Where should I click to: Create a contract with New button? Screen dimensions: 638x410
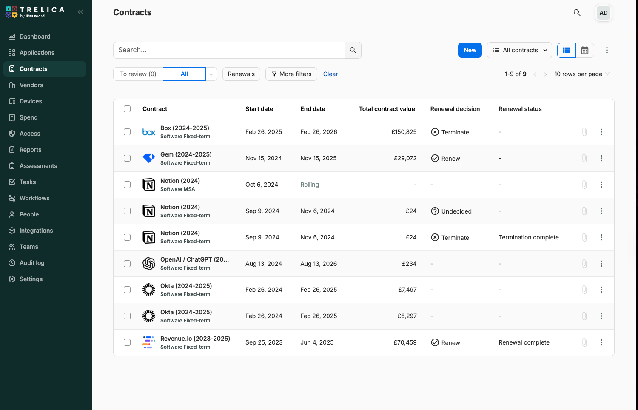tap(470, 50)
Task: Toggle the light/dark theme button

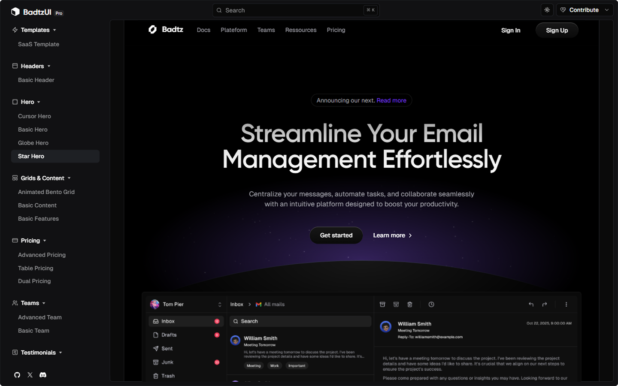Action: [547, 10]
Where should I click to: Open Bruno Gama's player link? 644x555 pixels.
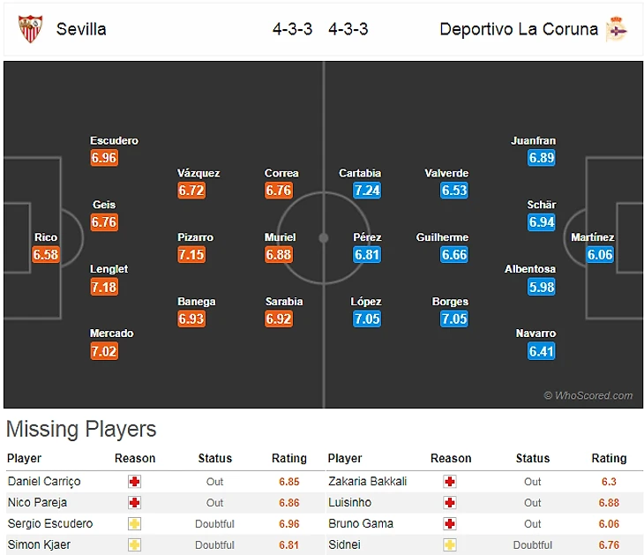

-=-=-=-=-

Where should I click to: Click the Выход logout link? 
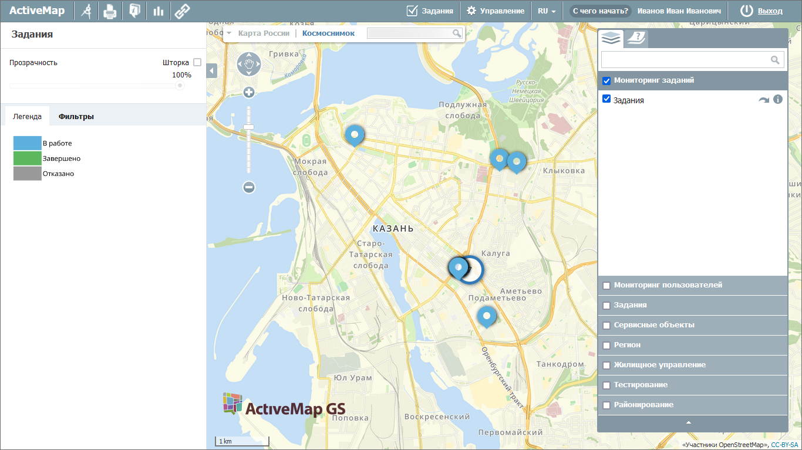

-=-=-=-=-

Work instruction: Look through the data above for the word "link". Report each line where it occurs.

Exercise response:
Where should I click to: Open Bruno Gama's player link? 644x555 pixels.
Where should I click to: Click the Выход logout link? 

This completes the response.